一、前を向いてめげずに生きろ

祖父より京都の中京区に住んでいた。中学2年生になった初日、学校から帰宅した。

「ただいま」と玄関の戸を開けた。いつもなら祖母が「お帰り」と声をかけてくれるのに、その日はなかった。何やら祖父母と母の言い争う声が聞こえてきた。私は、関わるのが嫌だったので、そっと2階の勉強部屋へ行こうとした。すかさず祖父が見つけて言った。

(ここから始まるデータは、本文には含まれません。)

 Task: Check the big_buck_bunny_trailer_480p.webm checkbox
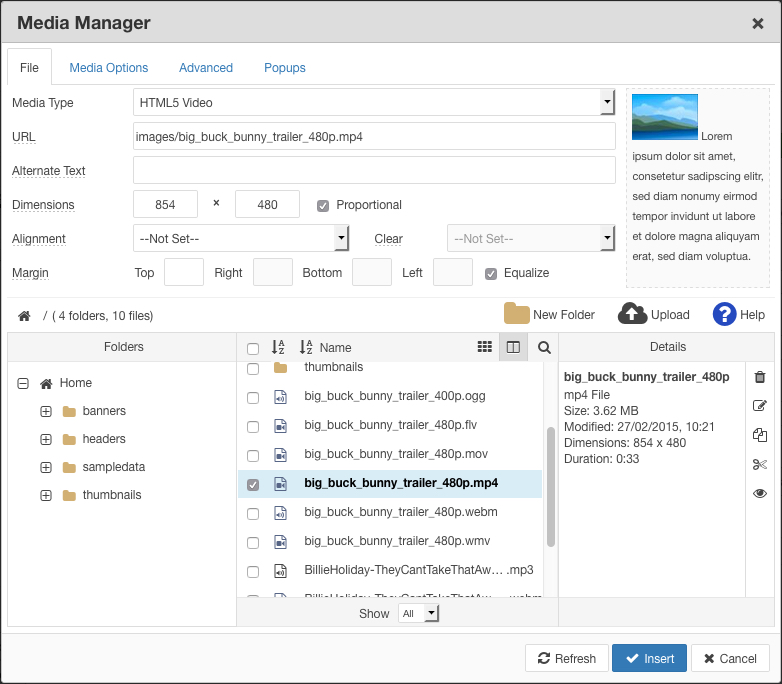coord(253,513)
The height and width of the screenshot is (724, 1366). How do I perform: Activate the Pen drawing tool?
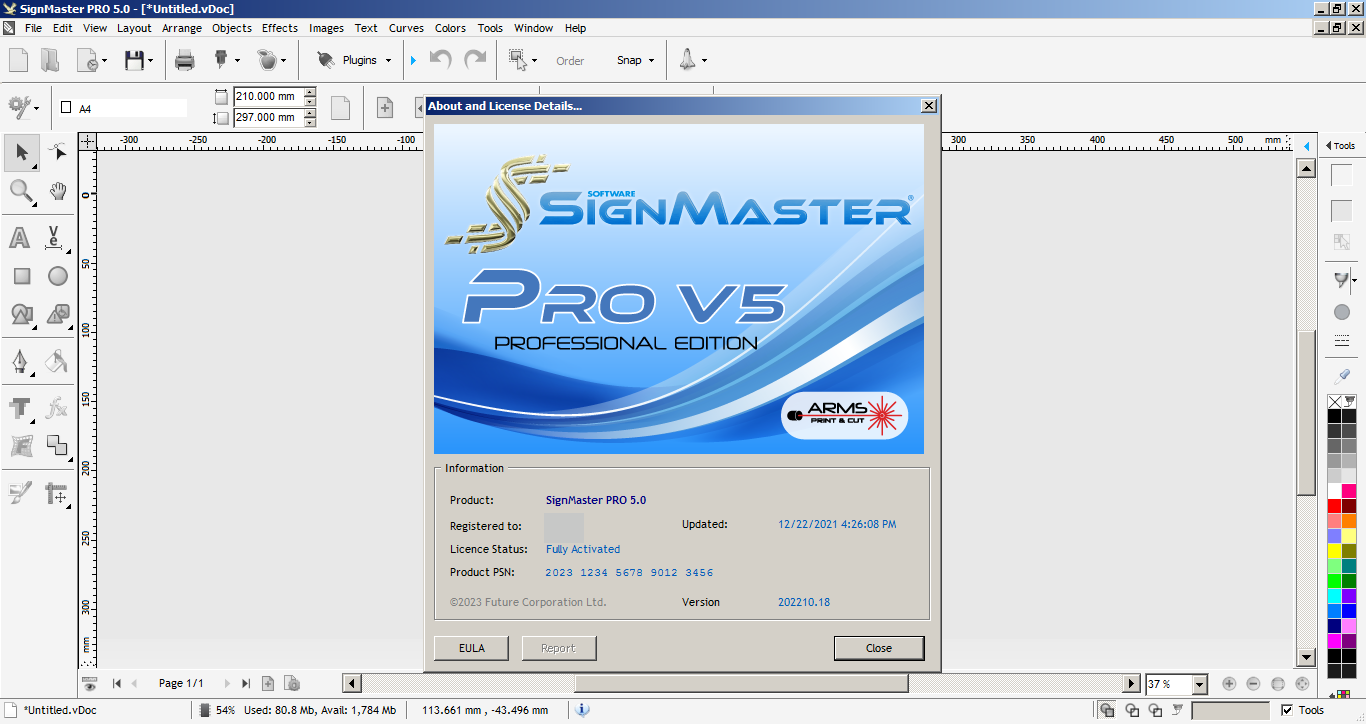(x=20, y=360)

「正夫。いいところに帰ってきた。ここに座りなさい。お前に関わる大事な話をしている」

と話し合いの中へ入れられた。母は美貌でダンスが上手で京都先斗町のダンスホールでダンサーの師範をして働いていた。そこで好きな男性が出来たらしく結婚の了承を得るための話し合いだった。母が

「おじいさん(父親)に、もう一度聞くけど、その人との結婚はどうしても認めてくれないんやな?」

と強い口調で言った。

「お前、前回離婚した時、二人の子供(私と妹)が大きくなるまで、再婚はしないと約束をしたやないか。どんなことがあっても、子供を優先して守ると言ったやないか。せめて正夫が学校を卒業するまで再婚は控えたらどうや」

「そんなこと言うても、あんな良い人、二度と出会わないし、二人の子供もちゃんと面倒見ると約束してくれているんや。あんな優しい良い人はいないわ」

「ようそんなこと言うわ。その男性を連れても来ないで、いきなり結婚したいから許して下さいはないやろ。常識外れもいいとこや。その男性がここに来て、結婚を前提にお付き合いさせて下さいと挨拶にきて、条件を話して家族と馴染んでから結婚するのが筋ではないのか」

「そのつもりでいたんや。けど今日は、その人の事業の大事な仕事が入って、一緒に来れなかったのや」

「だったら、その人を連れて来てから改めて話を聞こう。今日のところは、結婚話には反対や」

「どうして私が選んだ人を信用してくれないの?」

「信用する、しないの問題ではないやん。どんな男性かを両親や家族に紹介して、互いに認め合ってからで、いいやないか」

祖母も

「私も、そう思うわ。お前、勝手すぎるわ」

と強く言った。

「もう、おじいさん達に言うても話にならんわ。何を言うても反対されるんやから、好きにさせて貰うわ。二人の子供は、今夜、彼に会わせるので今日連れて帰ります」

「ちょっと待ちなさい。自分の都合のいいことばかり言うな。正夫。今聞いた通り、お母さんは結婚したい人にお前等を会わせるために、連れて帰ると言うている。お前はどう思う?」

祖父が私に意見を求めた。母の言い分が余りにも勝手すぎて理不尽だと思った。

「ボク。行くのいやや。お母さんと一緒には行かない。おじいちゃん、おばあちゃんのもとで一緒に暮らしたい。知らない男の人の所へなんか行きたくない」

と強く反発した。母は

「正夫。そうか。お母さんについてこないの。それなら、もう来なくてもいい。その方が気が楽や。おじいさんとおばあさんのもとで暮らしなさい。もうこれ以上話しても無駄や。私の思う通りにさせて貰うわ」

と母は怒気を込めて言い放ち、両親の反対を押し切って私と妹を祖父母に預ける形で家を飛び出した。